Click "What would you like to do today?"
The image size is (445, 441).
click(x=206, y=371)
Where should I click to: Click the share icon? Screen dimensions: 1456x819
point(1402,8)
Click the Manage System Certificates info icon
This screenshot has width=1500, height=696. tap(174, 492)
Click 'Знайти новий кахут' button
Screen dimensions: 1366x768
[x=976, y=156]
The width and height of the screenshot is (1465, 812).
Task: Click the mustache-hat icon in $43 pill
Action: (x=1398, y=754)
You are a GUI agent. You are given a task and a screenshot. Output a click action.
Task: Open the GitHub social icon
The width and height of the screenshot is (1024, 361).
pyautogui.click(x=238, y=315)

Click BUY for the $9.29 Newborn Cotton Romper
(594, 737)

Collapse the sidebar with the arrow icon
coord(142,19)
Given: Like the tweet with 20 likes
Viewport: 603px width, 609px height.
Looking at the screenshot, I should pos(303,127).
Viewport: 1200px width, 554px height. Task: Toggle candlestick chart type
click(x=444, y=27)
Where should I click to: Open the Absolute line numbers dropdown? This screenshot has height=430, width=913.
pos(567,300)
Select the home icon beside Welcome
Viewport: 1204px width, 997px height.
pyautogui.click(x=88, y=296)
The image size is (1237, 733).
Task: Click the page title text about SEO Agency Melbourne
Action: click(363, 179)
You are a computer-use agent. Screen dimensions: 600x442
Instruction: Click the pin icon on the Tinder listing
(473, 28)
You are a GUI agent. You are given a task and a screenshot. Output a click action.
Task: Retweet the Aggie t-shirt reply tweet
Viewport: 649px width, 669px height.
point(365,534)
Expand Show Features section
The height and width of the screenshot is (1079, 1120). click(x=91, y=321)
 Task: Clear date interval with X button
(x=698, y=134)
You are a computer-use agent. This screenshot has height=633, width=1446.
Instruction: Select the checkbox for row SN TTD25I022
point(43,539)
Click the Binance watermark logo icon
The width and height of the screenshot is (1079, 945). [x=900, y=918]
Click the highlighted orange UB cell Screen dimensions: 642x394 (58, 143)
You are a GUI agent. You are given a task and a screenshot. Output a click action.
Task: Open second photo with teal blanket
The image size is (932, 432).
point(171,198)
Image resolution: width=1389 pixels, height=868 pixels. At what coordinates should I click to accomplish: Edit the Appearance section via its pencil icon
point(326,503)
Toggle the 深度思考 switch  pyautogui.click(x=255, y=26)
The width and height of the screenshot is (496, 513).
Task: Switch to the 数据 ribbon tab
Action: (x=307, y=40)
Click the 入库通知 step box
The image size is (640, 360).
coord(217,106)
========================================================================
__WHAT IS NEEDED__. Reproduce these lines verbatim.

__SOLUTION__.
Click "What would you like to do today?"
The image size is (445, 441).
click(x=206, y=371)
Where should I click to: Click the share icon? Screen dimensions: 1456x819
point(1402,8)
Click the Manage System Certificates info icon
This screenshot has width=1500, height=696. tap(174, 492)
Click 'Знайти новий кахут' button
Screen dimensions: 1366x768
[x=976, y=156]
The width and height of the screenshot is (1465, 812).
Task: Click the mustache-hat icon in $43 pill
Action: (x=1398, y=754)
You are a GUI agent. You are given a task and a screenshot. Output a click action.
Task: Open the GitHub social icon
The width and height of the screenshot is (1024, 361).
pyautogui.click(x=238, y=315)

Click BUY for the $9.29 Newborn Cotton Romper
(594, 737)

Collapse the sidebar with the arrow icon
coord(142,19)
Given: Like the tweet with 20 likes
Viewport: 603px width, 609px height.
Looking at the screenshot, I should pos(303,127).
Viewport: 1200px width, 554px height. Task: Toggle candlestick chart type
click(x=444, y=27)
Where should I click to: Open the Absolute line numbers dropdown? This screenshot has height=430, width=913.
pos(567,300)
Select the home icon beside Welcome
Viewport: 1204px width, 997px height.
pyautogui.click(x=88, y=296)
The image size is (1237, 733).
Task: Click the page title text about SEO Agency Melbourne
Action: click(363, 179)
You are a computer-use agent. Screen dimensions: 600x442
Instruction: Click the pin icon on the Tinder listing
(473, 28)
You are a GUI agent. You are given a task and a screenshot. Output a click action.
Task: Retweet the Aggie t-shirt reply tweet
Viewport: 649px width, 669px height.
point(365,534)
Expand Show Features section
The height and width of the screenshot is (1079, 1120). click(x=91, y=321)
 Task: Clear date interval with X button
(x=698, y=134)
You are a computer-use agent. This screenshot has height=633, width=1446.
Instruction: Select the checkbox for row SN TTD25I022
point(43,539)
Click the Binance watermark logo icon
The width and height of the screenshot is (1079, 945). [x=900, y=918]
Click the highlighted orange UB cell Screen dimensions: 642x394 (58, 143)
You are a GUI agent. You are given a task and a screenshot. Output a click action.
Task: Open second photo with teal blanket
The image size is (932, 432).
point(171,198)
Image resolution: width=1389 pixels, height=868 pixels. At what coordinates should I click to accomplish: Edit the Appearance section via its pencil icon
point(326,503)
Toggle the 深度思考 switch  pyautogui.click(x=255, y=26)
The width and height of the screenshot is (496, 513).
Task: Switch to the 数据 ribbon tab
Action: (x=307, y=40)
Click the 入库通知 step box
The image size is (640, 360).
coord(217,106)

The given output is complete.